- Directions
Can you sum up the post on Arista's network math in two sentences?

- Text shown

Translate

Wednesday, July 20, 2011

Building a network takes more than switches and ports (or why Arista's math is wrong ...)

I couldn't help reading a recent interview with Arista's CEO on NetworkWorld. Very good interview, and nice insight on certain topics by the always bright Jayshree Ullal. However, there were claims in that interview which are ... misleading, to be polite.

The interview can be found here: http://www.networkworld.com/community/blog/QA-with-jayshree-ullal-ceo-arista-networks

In there, they talk of a hypothetical network to support 5,000 servers. The number comes from a hypothetical 3MW datacenter, assuming all servers of the same kind with consumption at 600W. In a perfect world, that's 5,000 servers. They go and say this fits in 125 cabinets, so putting 40 servers per cabinet and therefore considering 24KW of power per cabinet ... Pretty agressive in conventional datacenters, but certainly possible.

So considering standard 42RU cabinets, the math goes that you need two 1RU ToR switches per cabinet, and the desired oversubscription at the first hop is 3:1. No doubt, the hypothetical scenario was chosen to obtain best fit for Arista's boxes, but even so, I think the math fails.

Before I begin, a couple considerations with this approach:

  • at least in EMEA region, I have seen few designs request such low oversubscription ratios. 4:1 is very common in scenarios where local switching at the ToR isn't even required, with 8:1 being common where local switching is available. But ok, large SPs deploying dense cloud infrastructure would push for lower oversubscription.
  • there are other ways to handle cabling than to put a pair of ToR switches per cabinet. With CX-1 cabling to the server, there are cables which go up to 10meters which allows for several cabinets of distance, so it isn't uncommon to see a 2RU device being used for every other rack which reduces the number of managed devices and also power consumption.

Why the math is misleading 

Arista considers using a 7050-64 (64x10GE, 125Watts), which is good enough for 40 ports to each of the servers and 16 10GE uplinks, leaving some spare ports unused. The ToR devices will be aggregated on Arista's 7500. With 16 uplinks per ToR, 2 ToRs per cabinet and 125 cabinets, you need 4,000 10GE aggregation ports in the upper layer. The statement goes you need 12 Arista 7500 series at the aggregation layer and 250 Arista 7050s ToR switches.. A quote is given of 75.6kw worth of power: the main variable here.

(I would again highlight that few organizations deploy a 4,000 10GE aggregation layer to provide connectivity to 5,000 servers today ...)

- Dataset extract

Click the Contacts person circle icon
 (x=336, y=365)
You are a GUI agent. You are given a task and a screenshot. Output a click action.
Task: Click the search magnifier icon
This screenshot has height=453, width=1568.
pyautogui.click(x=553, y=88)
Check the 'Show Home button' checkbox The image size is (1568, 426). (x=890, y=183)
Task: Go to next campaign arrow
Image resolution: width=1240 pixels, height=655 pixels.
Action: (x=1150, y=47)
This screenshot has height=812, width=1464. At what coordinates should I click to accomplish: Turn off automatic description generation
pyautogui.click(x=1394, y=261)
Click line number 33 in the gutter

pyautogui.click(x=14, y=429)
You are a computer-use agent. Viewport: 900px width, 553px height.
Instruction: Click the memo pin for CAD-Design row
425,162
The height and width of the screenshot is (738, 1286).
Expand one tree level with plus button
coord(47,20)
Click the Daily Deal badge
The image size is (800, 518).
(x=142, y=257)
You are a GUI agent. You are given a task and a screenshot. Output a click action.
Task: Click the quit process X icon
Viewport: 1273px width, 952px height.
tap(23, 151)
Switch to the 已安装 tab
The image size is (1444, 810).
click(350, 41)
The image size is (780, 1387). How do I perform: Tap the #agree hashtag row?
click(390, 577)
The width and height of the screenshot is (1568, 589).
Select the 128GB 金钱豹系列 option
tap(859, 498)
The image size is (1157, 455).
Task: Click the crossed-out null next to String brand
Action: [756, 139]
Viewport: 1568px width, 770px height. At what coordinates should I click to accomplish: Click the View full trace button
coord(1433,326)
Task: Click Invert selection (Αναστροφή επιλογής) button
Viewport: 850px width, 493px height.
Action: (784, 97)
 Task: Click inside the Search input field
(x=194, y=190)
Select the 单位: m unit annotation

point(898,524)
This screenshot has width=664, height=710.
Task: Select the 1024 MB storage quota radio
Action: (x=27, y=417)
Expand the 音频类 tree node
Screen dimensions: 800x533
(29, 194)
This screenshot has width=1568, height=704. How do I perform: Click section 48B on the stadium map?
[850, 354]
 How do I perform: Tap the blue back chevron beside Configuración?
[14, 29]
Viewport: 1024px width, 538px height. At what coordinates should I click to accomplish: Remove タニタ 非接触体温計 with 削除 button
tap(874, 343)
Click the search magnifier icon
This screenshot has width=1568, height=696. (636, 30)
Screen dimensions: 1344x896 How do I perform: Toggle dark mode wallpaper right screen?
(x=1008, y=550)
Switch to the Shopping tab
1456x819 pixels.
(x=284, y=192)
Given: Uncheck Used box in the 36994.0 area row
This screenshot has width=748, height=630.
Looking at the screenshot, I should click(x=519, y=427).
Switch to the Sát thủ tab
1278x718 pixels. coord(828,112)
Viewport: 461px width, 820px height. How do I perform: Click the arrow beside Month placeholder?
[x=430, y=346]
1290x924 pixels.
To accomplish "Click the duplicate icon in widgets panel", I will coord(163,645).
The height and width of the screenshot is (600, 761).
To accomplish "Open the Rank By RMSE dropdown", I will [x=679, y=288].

- In response
The post argues that an interview with Arista's CEO on NetworkWorld contained misleading claims about a hypothetical network for 5,000 servers in 125 cabinets, built with two 1RU ToR switches per cabinet and 3:1 oversubscription at the first hop. It notes that few designs in the EMEA region request such low oversubscription and that a 2RU device can serve every other rack, and it lays out Arista's figures of 250 7050 ToR switches, 12 7500 series switches at aggregation, 4,000 10GE aggregation ports and 75.6kW of power.